Projects

Structural Discovery in Temporal Networks, PhD Project
January 2017 – present

  • Proposed a novel decomposition that assumes a stable across time low-rank component and a sparse time-varying component. The latter can evolve in a smooth manner or exhibit sharp changes.
  • Developed a fast alternating minimization algorithm and illustrate the results on synthetic and real data.

Statistical Modeling of Activities in Dynamic Social Networks, PhD Project
September 2015 – December 2016

  • Developed counting process models to measure user influence in social networks with community structure such as Facebook or Twitter and to quantify the connections between users based on their online behavior, which can be used for influencer marketing and customer segmentation respectively.
  • Simulated user behavior data including posts, shares and likes from the models, estimated the parameters by maximizing partial likelihood and evaluated the results.

Ads Analysis
September 2016

  • Predicted the numbers of ads to be shown next month for 40 ad groups based on their historical data by generalized linear models, which can help the company set financial goals and decide budget allocation.
  • Clustered the ads into 3 groups depending on whether the average cost-per-click is going up, going down or staying flat based on linear regression. The ads in the group of going up and going down need further inspection to understand what happens in order to improve ad performance.

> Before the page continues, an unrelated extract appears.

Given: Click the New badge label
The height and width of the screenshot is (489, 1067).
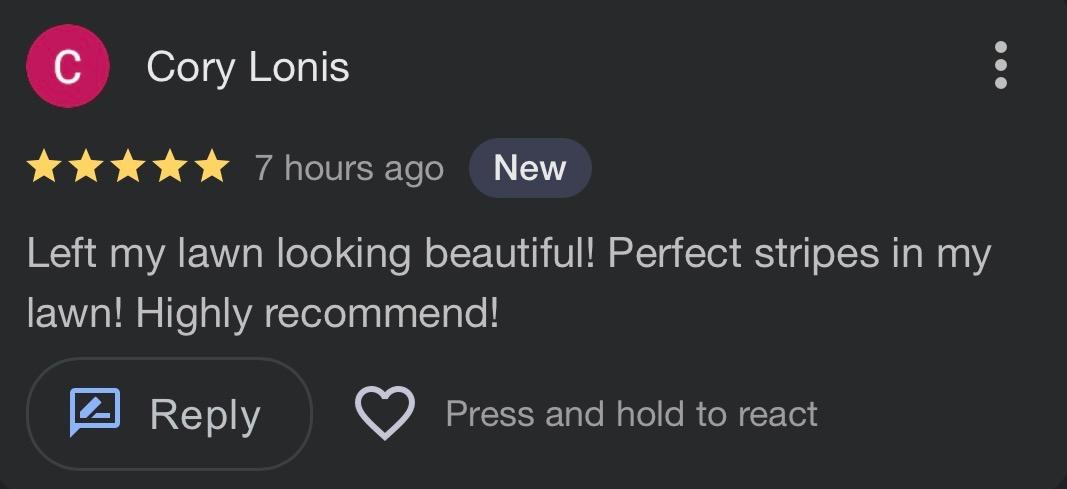Looking at the screenshot, I should coord(529,168).
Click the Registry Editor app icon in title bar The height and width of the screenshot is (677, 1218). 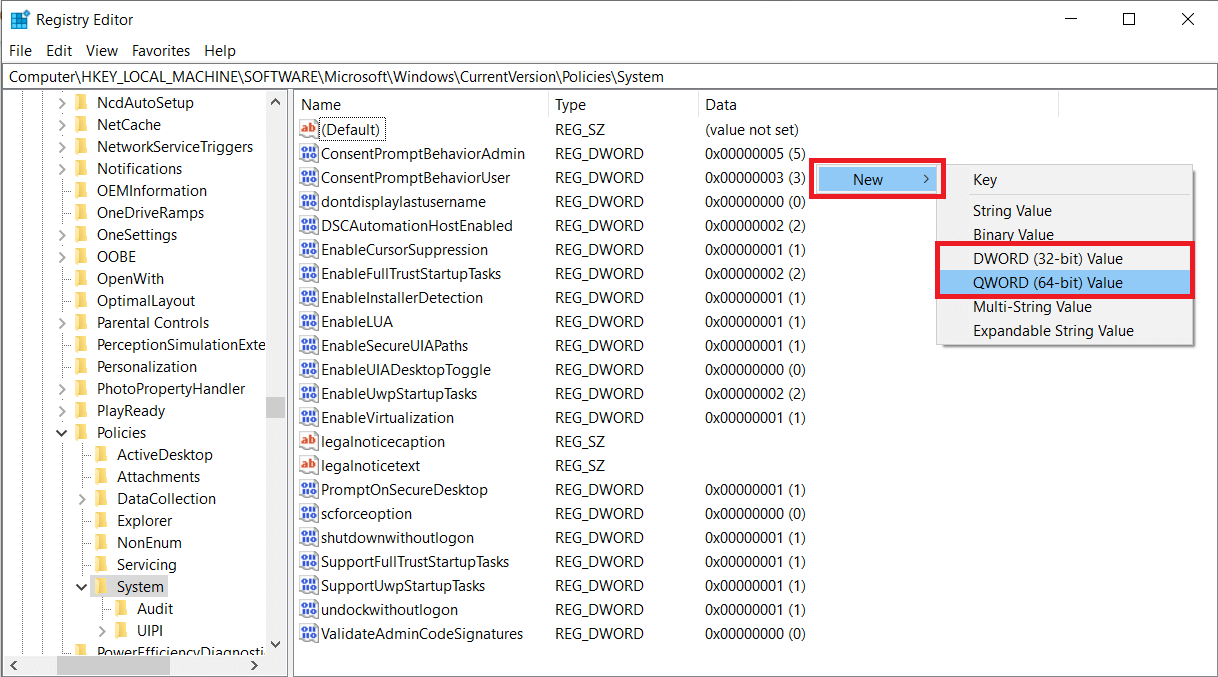point(19,19)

Diagnosis of Mesothelioma Disease
March 2016 – April 2016

  • Discovered and discarded one variable that is exactly the same as the class label, which can lead to a perfect classification but cannot yield much useful information.
  • Classified whether a patient has mesothelioma disease by random forest and achieved an accuracy of 82%. Platelet count, city and keep side are found to be most important based on the two measures of variable importance, which can help doctors make more accurate diagnoses.

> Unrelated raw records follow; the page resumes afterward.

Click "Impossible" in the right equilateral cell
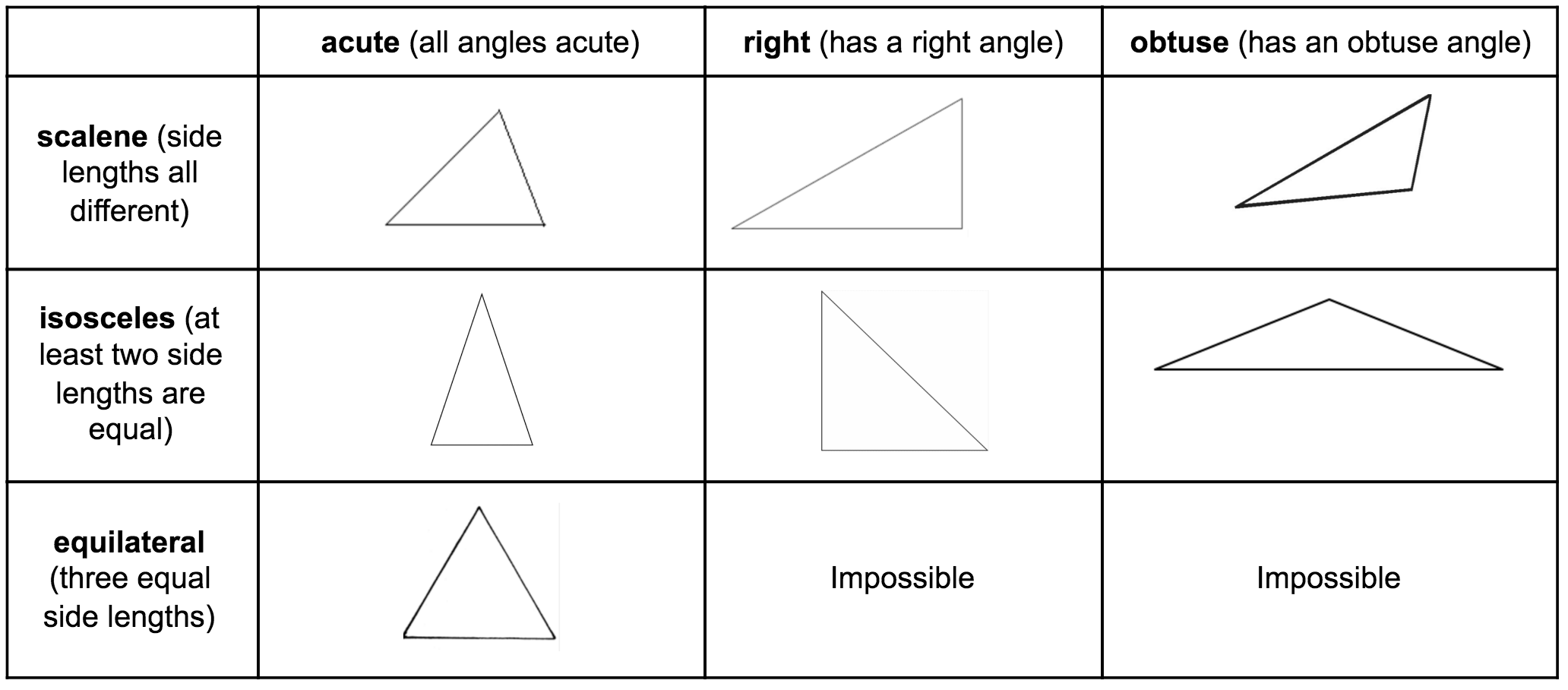1568x690 pixels. pos(902,578)
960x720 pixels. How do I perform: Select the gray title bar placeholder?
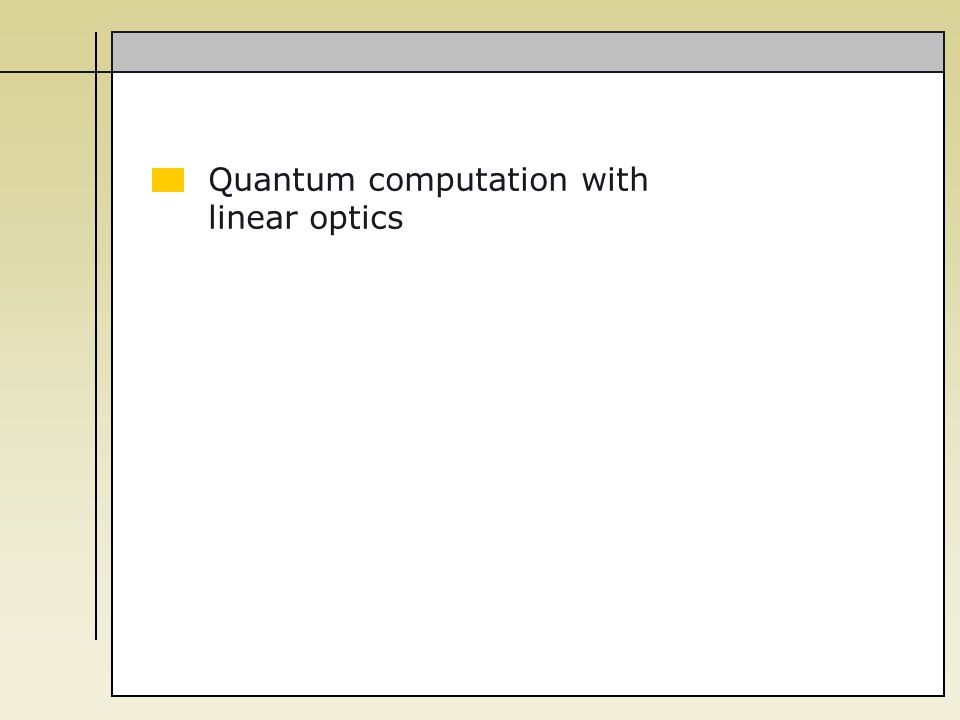pyautogui.click(x=528, y=52)
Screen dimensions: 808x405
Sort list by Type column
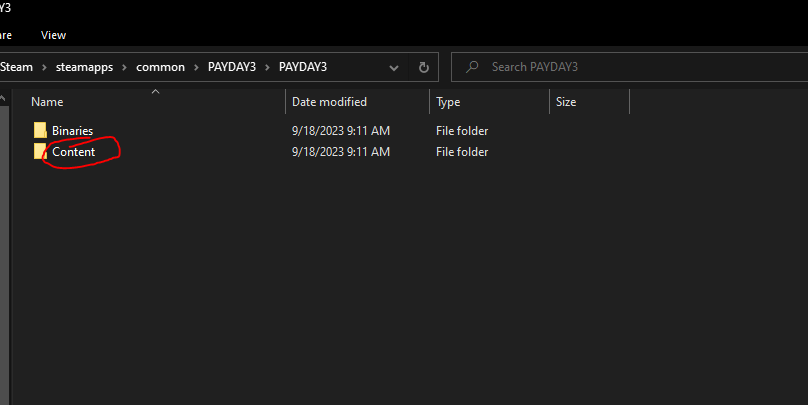tap(448, 102)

Semi-parametric Modeling of Temporal Trends for Cholera Outbreak in Haiti, Master’s Project
May 2015 – January 2016

  • Wrote a program to extract cholera data from 1000+ ill-formatted daily reports after the earthquake in 2010.
  • Captured the temporal trend of cholera for each department of Haiti with smoothing spline Poisson regression models and Bayesian generalized linear mixed models. The models can be used to predict future cholera cases and thus help decision-making in healthcare resources allocation.
https://en.wikipedia.org/wiki/List_of_natural_disasters_in_Haiti#/media/File:Haiti_departements_map-fr.png
https://en.wikipedia.org/wiki/List_of_natural_disasters_in_Haiti

A Strategy to Build Connection with a Stranger in Social Networks
March 2015 – April 2016

  • Analyzed the characteristics of the Enron email network and detected communities with fast algorithms including Louvain method and label propagation.
  • Designed metrics based on community structure and eigenvector centrality to rank all shortest paths between two vertices.

Tournament Planner
May 2016

  • Wrote a Python module that uses the PostgreSQL database to keep track of players, matches and standings in a single-elimination tournament.

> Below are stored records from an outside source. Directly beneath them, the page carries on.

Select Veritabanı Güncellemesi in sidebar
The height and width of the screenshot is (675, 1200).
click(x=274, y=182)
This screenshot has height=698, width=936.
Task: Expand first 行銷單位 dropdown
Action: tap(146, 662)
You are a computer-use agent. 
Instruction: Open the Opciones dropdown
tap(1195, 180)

Online Forum Summarization
April 2016 – May 2016

  • Wrote MapReduce programs for Hadoop in Python to analyze the user behavior in Udacity’s discussion forums.

Locations and Attendances of Joint Statistical Meetings
October 2016

  • Visualized the locations and attendances of Joint Statistical Meetings from 1993 to 2012 with D3.js.

miRNA-Gene Regulatory Pattern Recognition
March 2013 – June 2013

  • Integrated multiple genomic data from 385 ovarian cancer patients and found 9 miRNA-gene regulatory modules based on spectral clustering.